D’autre part, tout comme notre source policière précédemment citée, Madame la maire fustige le manque de moyens de la police. "Nous avons une convention avec la police nationale, on est d’accord sur la répartition des rôles, sur la méthode de travail et je souligne que les types d’action sur les groupuscules nécessitent une coordination. Aujourd’hui, on peut effectivement se rencontrer à nouveau pour reparler des actions spécifiques face à ce type de comportement, mais de toute façon, on a besoin de plus de forces de police sur notre territoire. Samedi soir, on avait seulement trois voitures sur 117.000 habitants ; quand vous savez que tout le monde les attend sur les rodéos, les braquages ou tout autre fait important, sur 6.000 hectares, on leur demande d’être partout et les fonctionnaires se retrouvent en manque d’effectifs lorsqu’ils vivent une nuit comme celle de samedi à dimanche." 
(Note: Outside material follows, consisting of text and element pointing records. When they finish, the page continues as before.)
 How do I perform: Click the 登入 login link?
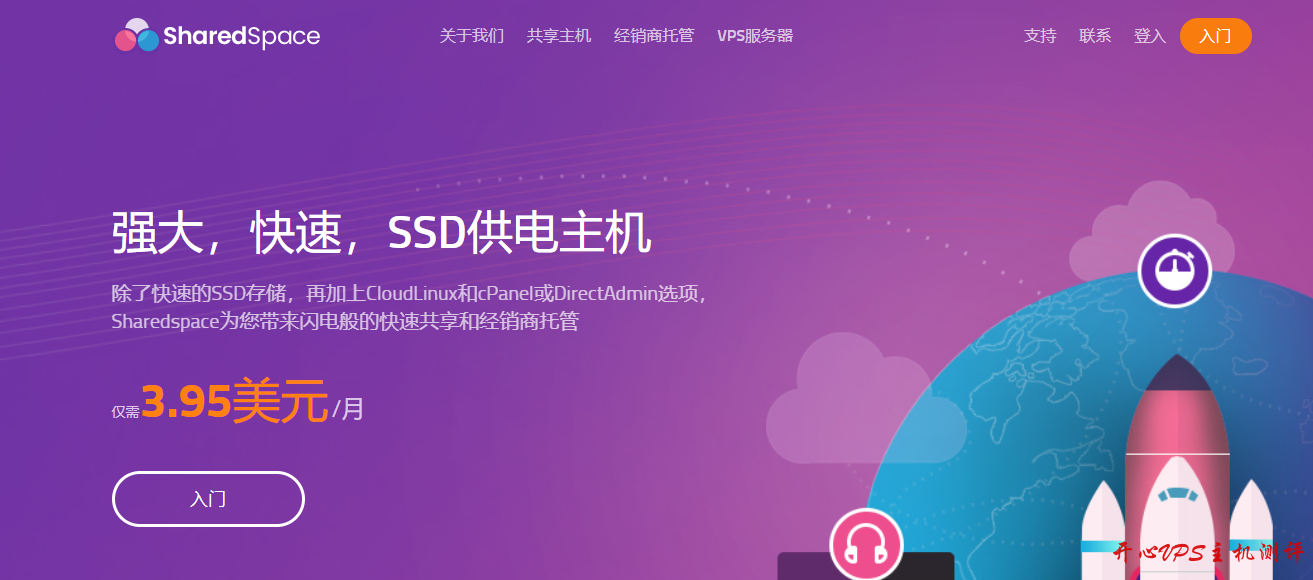[x=1150, y=36]
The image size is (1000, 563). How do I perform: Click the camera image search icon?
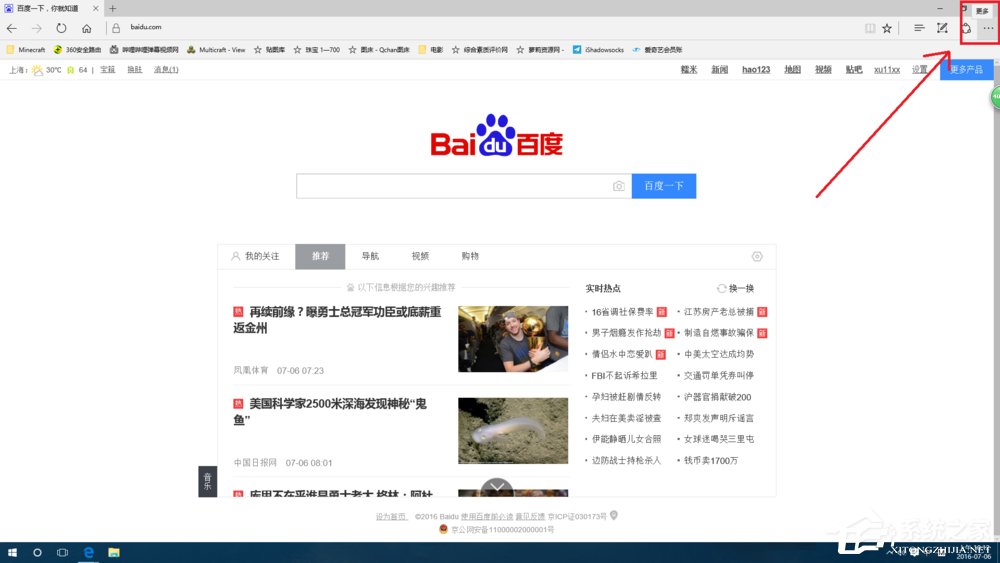click(x=618, y=186)
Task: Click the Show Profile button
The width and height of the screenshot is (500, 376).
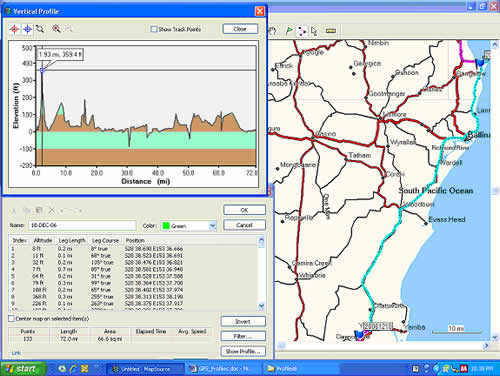Action: [243, 351]
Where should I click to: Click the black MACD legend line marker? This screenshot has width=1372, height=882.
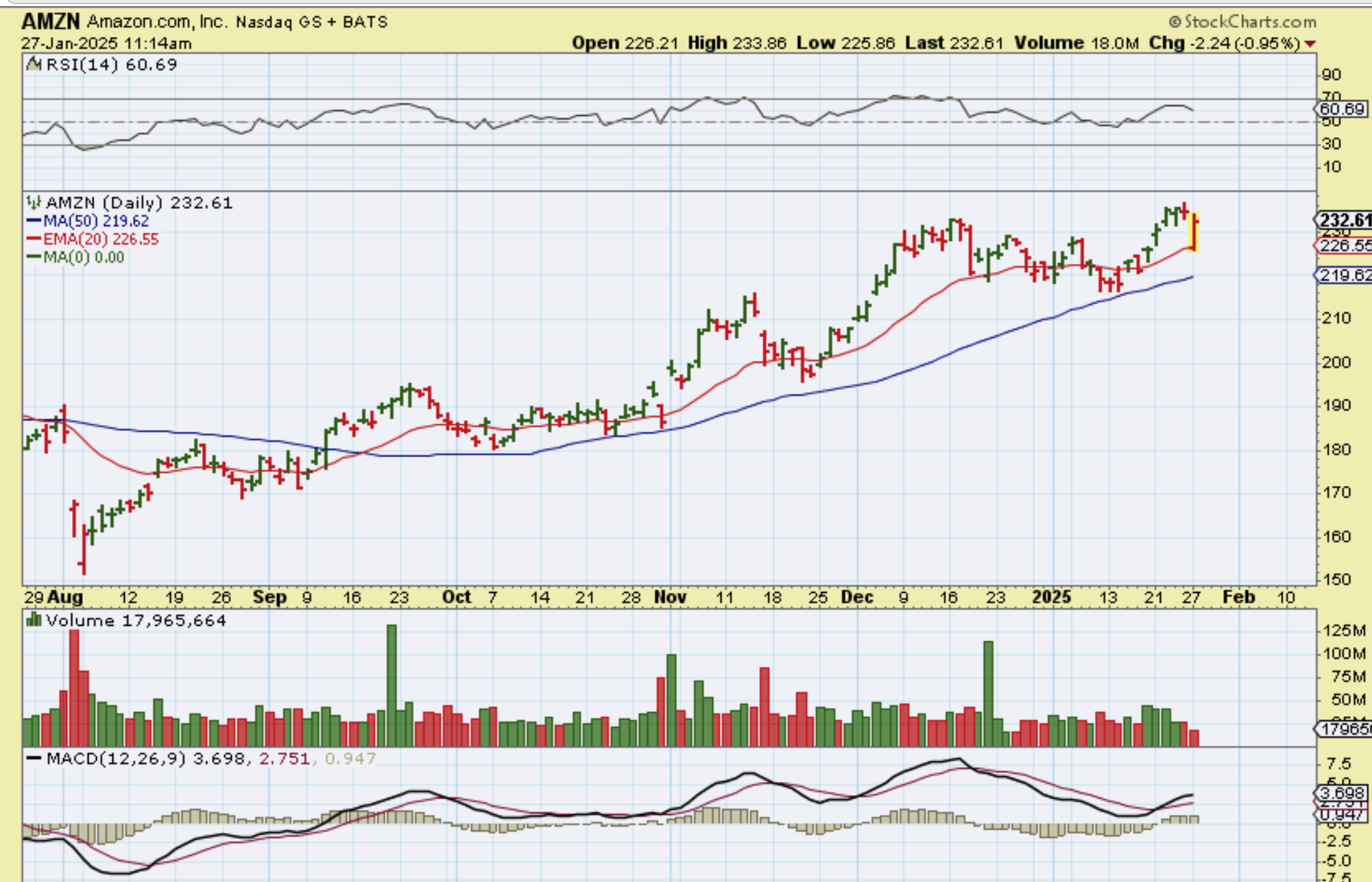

"Il n’est pas question qu’il y ait une forme de normalisation de l’atteinte à nos valeurs républicaines." - Anne Vignot

Depuis son élection il y a 2 ans, à chaque dégradation avec des croix nazies sur la voie publique, les murs, sur des monuments, Anne Vignot a porté plainte. "À chaque fois, on les a signalés parce qu’ils s’autorisent de plus en plus une expression publique. Il n’est pas question qu’il y ait une forme de normalisation de l’atteinte à nos valeurs républicaines, nous avons besoin que toutes les forces, polices nationale et municipale, gendarmerie, soient sur la même ligne, un tel comportement nécessite une action, une intervention forte, pour amener ces individus devant la justice. Ça ne demande aucune faiblesse face à de tels actes."

"Téléphonez à la police !"

Comme nous l’indiquions précédemment, aucun appel à la police n’a été enregistré dans la nuit de samedi à dimanche. Pour Anne Vignot, "face à la demande pour des rodéos, des trafics de stupéfiants, etc. on voit bien que la police est très active, et je la salue pour son travail remarquable, mais qu’ils n’arrivent pas être dans la réactivité imaginée, voulue par les citoyens, et donc le geste d’appeler la police ne se fait plus". La maire appelle la population à téléphoner à la police ou la gendarmerie "parce qu’on a besoin de signalements au plus tôt, ne croyez pas que nous ne sommes pas là pour entendre ou voir, ça nous permet de mobiliser notre centre de supervision urbaine, de mettre des caméras aux bons endroits et donc qualifier les actes qu’ils commettent, ce qui est important pour la justice."

Infos +

Moins violent, mais surprenant, "Vandal Besak" revendiquerait sur sa chaîne Telegramm le vol d’un cochonnet en pleine partie de pétanque de retraités le 25 août dernier à Bouclans. Une information qui avait été relayée dans la presse locale. Deux hommes cagoulés avaient alors fait irruption et avaient volé le cochonnet avant de prendre la fuite en courant.